Showing 4 changed files with 19 additions and 25 deletions.
diff --git a/asg.tf b/asg.tf
@@ -1,8 +1,8 @@
 locals {
   web_interpolation_vars = {
-    "authorized_worker_keys"       = file(var.web_authorized_keys_path)
-    "session_signing_key"          = file(var.web_session_signing_key_path)
-    "tsa_host_key"                 = file(var.web_tsa_host_key_path)
+    "authorized_worker_keys"       = tls_private_key.worker_key.public_key_openssh
+    "session_signing_key"          = tls_private_key.session_signing_key.private_key_pem
+    "tsa_host_key"                 = tls_private_key.tsa_host_key.private_key_pem
     "conc_version"                 = var.conc_version
     "concdb_host"                  = var.concdb_host
     "concdb_port"                  = var.concdb_port
@@ -18,8 +18,8 @@ locals {
   }
 
   worker_interpolation_vars = {
-    "tsa_public_key" = file(var.tsa_public_key_path)
-    "worker_key"     = file(var.worker_key_path)
+    "tsa_public_key" = tls_private_key.tsa_host_key.public_key_openssh
+    "worker_key"     = tls_private_key.worker_key.private_key_pem
     "conc_version"   = var.conc_version
     "tsa_host"       = aws_elb.concourse_lb.dns_name
     "storage_driver" = var.worker_container_storage_driver

diff --git a/keys.tf b/keys.tf
@@ -0,0 +1,14 @@
+resource "tls_private_key" "session_signing_key" {
+  algorithm = "RSA"
+  rsa_bits  = 4096
+}
+
+resource "tls_private_key" "tsa_host_key" {
+  algorithm = "RSA"
+  rsa_bits  = 4096
+}
+
+resource "tls_private_key" "worker_key" {
+  algorithm = "RSA"
+  rsa_bits  = 4096
+}
diff --git a/web_variables.tf b/web_variables.tf
@@ -41,18 +41,6 @@ variable "web_ingress_cidr" {
   description = "The CIDR block from whence web traffic may come for web boxes servicing traffic from workers. Defaults to anywhere, but override it as necessary. This is applied to the ELB."
 }
 
-variable "web_authorized_keys_path" {
-  description = "The path to a file containing a list of keys that the web machine authorizes for worker access. This should be one file, similar to how id_rsa works with public keys inside."
-}
-
-variable "web_session_signing_key_path" {
-  description = "The path to an OpenSSH or RSA key for signing sessions."
-}
-
-variable "web_tsa_host_key_path" {
-  description = "The path to an OpenSSH or RSA key for hosting TSA connections."
-}
-
 variable "conc_fqdn" {
   description = "The FQDN where your cluster will live.

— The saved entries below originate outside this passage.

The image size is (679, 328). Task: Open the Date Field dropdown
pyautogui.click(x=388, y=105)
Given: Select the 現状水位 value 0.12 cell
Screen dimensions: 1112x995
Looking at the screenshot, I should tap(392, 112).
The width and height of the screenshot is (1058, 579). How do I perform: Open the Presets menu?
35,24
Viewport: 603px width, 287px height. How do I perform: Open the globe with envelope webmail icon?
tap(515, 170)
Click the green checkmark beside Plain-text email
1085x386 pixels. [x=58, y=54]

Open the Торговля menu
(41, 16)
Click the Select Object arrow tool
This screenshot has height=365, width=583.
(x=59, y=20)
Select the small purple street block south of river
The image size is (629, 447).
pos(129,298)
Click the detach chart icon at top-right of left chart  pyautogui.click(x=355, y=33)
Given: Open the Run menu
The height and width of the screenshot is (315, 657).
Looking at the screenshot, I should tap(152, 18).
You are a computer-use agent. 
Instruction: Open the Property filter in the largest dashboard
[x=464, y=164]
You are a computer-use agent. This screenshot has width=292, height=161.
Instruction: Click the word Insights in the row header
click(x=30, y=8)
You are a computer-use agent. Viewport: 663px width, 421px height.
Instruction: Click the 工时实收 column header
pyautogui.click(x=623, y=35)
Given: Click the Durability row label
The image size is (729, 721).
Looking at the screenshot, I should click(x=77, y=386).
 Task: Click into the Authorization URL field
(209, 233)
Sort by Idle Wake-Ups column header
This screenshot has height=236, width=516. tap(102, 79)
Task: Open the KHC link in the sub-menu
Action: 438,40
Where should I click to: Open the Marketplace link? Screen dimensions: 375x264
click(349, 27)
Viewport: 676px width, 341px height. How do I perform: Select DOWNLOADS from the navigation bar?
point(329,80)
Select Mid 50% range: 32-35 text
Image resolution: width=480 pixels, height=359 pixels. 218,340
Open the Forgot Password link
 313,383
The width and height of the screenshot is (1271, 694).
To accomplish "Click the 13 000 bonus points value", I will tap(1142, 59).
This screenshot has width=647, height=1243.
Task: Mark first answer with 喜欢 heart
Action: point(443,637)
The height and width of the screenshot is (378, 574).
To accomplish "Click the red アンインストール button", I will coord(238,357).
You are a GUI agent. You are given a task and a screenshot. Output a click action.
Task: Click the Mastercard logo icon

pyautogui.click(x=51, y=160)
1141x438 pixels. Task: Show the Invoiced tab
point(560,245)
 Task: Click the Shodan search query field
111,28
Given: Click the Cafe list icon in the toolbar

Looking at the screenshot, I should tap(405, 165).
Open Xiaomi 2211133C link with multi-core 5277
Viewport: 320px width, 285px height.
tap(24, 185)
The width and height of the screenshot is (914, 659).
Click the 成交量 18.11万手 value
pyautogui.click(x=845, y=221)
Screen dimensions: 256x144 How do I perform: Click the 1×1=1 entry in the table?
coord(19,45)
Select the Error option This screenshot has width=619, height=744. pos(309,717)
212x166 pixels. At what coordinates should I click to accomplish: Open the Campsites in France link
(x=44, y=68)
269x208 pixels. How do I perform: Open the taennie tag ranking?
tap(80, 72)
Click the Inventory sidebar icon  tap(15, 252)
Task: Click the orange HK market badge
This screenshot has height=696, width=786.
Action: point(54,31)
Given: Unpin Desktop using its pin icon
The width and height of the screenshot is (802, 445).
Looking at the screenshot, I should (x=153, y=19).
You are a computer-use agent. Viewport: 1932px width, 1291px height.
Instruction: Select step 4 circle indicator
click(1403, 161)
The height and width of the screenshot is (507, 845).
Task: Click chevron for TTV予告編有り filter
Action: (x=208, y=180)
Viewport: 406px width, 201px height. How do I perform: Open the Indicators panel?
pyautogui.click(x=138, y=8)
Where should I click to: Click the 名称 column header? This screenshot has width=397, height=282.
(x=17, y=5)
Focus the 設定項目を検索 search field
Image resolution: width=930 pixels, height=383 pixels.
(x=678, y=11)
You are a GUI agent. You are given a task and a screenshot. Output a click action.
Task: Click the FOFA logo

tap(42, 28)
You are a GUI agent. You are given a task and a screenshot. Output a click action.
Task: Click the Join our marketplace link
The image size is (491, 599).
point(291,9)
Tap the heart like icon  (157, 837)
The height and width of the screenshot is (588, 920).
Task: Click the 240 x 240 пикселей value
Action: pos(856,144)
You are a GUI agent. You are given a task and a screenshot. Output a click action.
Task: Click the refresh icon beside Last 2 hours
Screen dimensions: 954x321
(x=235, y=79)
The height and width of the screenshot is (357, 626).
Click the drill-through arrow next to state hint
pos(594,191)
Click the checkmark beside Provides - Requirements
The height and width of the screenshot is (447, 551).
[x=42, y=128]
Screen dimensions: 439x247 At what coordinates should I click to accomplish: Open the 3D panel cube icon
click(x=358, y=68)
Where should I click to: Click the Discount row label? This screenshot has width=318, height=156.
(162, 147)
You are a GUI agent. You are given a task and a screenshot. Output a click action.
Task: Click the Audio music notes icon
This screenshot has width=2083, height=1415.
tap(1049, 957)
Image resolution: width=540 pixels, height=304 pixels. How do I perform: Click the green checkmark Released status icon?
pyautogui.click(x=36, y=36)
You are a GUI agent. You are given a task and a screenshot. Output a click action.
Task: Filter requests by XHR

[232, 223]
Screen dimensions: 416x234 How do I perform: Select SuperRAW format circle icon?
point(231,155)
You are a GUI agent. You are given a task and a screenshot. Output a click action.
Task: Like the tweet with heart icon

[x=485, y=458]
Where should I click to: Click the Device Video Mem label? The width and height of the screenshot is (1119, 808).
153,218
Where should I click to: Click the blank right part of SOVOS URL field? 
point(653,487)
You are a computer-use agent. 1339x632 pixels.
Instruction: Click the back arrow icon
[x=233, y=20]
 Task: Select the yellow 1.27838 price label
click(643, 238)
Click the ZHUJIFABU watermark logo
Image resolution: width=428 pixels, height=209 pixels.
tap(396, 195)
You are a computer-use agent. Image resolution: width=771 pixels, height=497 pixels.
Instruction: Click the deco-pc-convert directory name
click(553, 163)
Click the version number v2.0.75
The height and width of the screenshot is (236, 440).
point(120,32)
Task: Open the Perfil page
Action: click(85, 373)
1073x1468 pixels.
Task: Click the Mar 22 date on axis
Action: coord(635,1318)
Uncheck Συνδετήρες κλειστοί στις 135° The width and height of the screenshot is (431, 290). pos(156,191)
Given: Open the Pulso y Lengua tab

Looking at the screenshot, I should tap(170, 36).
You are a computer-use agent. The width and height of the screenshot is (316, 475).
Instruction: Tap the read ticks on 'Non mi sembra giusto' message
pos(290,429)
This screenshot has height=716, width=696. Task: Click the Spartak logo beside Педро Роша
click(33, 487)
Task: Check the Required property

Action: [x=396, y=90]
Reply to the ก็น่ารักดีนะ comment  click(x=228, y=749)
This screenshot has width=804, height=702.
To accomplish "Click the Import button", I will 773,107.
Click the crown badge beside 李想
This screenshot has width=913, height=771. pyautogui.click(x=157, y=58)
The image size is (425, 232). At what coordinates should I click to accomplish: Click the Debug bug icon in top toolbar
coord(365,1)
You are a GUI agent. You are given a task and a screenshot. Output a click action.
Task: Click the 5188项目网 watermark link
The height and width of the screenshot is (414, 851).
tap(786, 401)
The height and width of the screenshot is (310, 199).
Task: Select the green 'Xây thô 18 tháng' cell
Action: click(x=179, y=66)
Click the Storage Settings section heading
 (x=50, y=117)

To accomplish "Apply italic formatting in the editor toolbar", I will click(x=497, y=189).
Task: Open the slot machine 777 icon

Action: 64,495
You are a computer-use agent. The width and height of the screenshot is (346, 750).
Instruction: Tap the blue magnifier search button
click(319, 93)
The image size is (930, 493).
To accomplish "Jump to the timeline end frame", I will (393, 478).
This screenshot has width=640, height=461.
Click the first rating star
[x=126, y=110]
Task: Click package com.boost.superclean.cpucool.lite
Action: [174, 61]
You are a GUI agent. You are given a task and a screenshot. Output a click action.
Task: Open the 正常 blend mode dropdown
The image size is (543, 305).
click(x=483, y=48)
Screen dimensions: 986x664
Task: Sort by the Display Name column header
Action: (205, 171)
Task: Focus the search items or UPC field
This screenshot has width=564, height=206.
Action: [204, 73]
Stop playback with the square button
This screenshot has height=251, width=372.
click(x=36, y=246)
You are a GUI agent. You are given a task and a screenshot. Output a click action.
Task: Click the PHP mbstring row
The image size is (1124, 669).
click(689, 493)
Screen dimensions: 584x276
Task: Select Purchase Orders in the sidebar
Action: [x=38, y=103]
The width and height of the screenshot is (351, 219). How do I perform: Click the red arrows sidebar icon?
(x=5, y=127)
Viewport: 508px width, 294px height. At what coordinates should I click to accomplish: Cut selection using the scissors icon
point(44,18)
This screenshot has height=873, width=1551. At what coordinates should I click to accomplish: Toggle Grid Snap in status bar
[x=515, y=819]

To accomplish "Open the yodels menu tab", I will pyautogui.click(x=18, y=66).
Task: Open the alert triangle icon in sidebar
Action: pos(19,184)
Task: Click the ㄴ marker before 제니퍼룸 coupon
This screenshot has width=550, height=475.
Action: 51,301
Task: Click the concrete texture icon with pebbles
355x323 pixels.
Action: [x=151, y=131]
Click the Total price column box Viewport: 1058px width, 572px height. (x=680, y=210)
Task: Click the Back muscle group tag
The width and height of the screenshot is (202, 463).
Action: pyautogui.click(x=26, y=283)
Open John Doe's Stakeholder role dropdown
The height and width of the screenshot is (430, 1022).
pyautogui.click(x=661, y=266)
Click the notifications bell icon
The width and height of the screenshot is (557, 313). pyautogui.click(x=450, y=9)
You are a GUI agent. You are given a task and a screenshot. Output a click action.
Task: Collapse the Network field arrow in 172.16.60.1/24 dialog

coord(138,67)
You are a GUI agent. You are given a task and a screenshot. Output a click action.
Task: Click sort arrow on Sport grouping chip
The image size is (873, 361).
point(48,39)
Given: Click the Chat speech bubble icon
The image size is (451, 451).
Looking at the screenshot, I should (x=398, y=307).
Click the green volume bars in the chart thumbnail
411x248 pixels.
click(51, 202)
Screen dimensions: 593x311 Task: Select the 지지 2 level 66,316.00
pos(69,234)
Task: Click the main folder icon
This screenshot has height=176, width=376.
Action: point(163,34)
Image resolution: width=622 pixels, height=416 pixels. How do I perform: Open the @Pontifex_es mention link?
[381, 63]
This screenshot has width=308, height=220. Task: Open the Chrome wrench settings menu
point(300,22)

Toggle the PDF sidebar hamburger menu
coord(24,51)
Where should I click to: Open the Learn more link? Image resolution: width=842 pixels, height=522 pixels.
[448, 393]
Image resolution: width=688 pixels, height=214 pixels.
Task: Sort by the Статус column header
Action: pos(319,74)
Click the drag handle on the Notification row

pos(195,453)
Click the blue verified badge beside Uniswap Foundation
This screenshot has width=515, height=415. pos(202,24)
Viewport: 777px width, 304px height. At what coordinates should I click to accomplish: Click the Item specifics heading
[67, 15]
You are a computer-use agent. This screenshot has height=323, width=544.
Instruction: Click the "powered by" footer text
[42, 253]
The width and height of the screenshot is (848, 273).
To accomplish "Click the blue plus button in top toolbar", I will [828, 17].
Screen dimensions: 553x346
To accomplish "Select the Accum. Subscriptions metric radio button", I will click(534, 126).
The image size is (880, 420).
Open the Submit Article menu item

Point this via your DNS to the ELB DNS provided in the output of this module otherwise you'll get some wonkiness. Note that we force HTTPS here so do not include the protocol."
 }

diff --git a/worker_variables.tf b/worker_variables.tf
@@ -28,14 +28,6 @@ variable "worker_vol_size" {
   description = "We'll assign instance volumes of this size to your workers. Suggested retail size of 40GB."
 }
 
-variable "worker_key_path" {
-  description = "Path to an OpenSSH or RSA key the worker uses to secure communication with."
-}
-
-variable "tsa_public_key_path" {
-  description = "Path to an OpenSSH or RSA public key the worker uses to talk to the TSA with."
-}
-
 variable "worker_container_storage_driver" {
   default     = "overlay"
   description = "Storage driver to use for the container runtime. Defaults to overlay."